The on site interview was about 5 hours, meeting with someone every 30 minutes. The bulk of the interviews consisted of a bunch of Apple products and pieces being placed in front of me and discussions on how they were produced, tooling to manipulate them, ensuring accuracy, how surface finishes were produced, why things were done a certain way, how I would do them, and so on.
Everyone I met with was light hearted and seemed to have a sense of humor. All incredibly bright individuals and seemed to really enjoy what they were doing. All in all it was pretty intense, but if you know your stuff there shouldn't be anything unexpected. I was pleased that they didn't give me any brain teasers or abstract stuff like that. It was all straight to the point and was a good test of my manufacturing knowledge.
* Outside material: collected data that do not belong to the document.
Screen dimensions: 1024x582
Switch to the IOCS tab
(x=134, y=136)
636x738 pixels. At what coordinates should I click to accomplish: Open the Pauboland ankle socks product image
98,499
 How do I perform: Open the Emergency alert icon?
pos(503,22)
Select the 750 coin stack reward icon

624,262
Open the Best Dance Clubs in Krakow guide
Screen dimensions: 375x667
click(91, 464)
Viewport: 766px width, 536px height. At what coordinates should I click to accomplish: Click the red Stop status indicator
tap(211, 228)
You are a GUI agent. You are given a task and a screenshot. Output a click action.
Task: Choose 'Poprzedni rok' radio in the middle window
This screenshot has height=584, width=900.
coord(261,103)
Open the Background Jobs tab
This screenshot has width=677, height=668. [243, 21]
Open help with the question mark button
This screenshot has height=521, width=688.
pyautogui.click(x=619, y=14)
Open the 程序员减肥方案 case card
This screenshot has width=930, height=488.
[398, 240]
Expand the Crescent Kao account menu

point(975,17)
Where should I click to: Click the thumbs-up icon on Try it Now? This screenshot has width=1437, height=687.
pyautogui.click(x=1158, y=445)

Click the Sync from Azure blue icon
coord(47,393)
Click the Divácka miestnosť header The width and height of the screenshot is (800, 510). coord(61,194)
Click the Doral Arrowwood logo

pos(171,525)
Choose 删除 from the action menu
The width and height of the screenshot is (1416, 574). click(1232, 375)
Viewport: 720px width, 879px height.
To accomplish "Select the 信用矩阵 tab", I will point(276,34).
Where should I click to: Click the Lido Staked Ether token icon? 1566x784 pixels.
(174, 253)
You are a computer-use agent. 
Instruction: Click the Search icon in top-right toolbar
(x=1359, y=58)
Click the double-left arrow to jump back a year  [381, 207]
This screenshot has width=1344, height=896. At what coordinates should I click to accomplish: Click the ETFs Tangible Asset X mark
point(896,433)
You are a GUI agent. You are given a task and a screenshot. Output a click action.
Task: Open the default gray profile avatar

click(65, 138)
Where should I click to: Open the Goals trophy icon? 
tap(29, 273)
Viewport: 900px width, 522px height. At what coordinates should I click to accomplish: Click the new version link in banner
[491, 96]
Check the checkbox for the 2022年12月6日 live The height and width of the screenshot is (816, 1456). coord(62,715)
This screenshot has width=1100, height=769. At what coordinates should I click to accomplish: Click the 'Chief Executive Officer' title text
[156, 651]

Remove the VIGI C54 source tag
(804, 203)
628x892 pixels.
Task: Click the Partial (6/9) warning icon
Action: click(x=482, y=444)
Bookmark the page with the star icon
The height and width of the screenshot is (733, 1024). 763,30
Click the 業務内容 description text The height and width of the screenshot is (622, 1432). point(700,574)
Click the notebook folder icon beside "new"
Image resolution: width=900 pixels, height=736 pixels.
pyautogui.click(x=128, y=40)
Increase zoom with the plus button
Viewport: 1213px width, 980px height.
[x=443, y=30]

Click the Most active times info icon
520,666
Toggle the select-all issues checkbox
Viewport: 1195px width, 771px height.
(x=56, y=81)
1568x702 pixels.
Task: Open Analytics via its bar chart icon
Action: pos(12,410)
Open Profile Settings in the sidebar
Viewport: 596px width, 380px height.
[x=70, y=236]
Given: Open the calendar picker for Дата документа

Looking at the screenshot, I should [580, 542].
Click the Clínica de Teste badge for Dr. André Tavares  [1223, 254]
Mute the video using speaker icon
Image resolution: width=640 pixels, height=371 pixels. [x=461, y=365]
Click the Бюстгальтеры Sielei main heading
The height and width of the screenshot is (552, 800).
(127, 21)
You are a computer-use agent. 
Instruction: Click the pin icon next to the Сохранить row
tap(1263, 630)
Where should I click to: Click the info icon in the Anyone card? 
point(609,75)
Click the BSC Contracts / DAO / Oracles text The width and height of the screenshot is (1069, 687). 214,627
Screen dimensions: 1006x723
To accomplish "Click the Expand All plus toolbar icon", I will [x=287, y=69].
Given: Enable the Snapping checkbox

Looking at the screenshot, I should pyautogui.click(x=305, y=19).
My advice to anyone in any interview situation is that if you don't know something, admit it. Don't try and BS your way through, especially in a group like I was in, as they will see through it. If you don't know something, just say so. My plastics experience is limited, so when technical questions about plastics and over molding came into the equation, I was up front and told them I knew about the process and could describe it to them, but had no hands on experience in it.
Also, make sure you can back up every single thing you put on your resume. If you have a lot of fluff in there it's going to come out in the interview process.
Lastly, don't show up empty handed. Bring examples of your work and show them how diverse your skill set is and why they should hire you. It's also a great for you to be able to talk intelligently about all the things you've done and explain your thought process behind them. This is what a lot of people you interview with are looking for.
Interview Question – This was a very 'hands on' interview. No BS questions, but know every manufacturing process you can, regardless how abstract. Same goes for surface finishing, treatments, and manufacturing automation. Also Apple does things very differently, cost is second to quality, So where other manufacturers are stamping sheet metal and molding things out of cheap pot metal, Apple is CNC'ing components, has incredibly tight tolerances, and is highly automated. View Answers (2)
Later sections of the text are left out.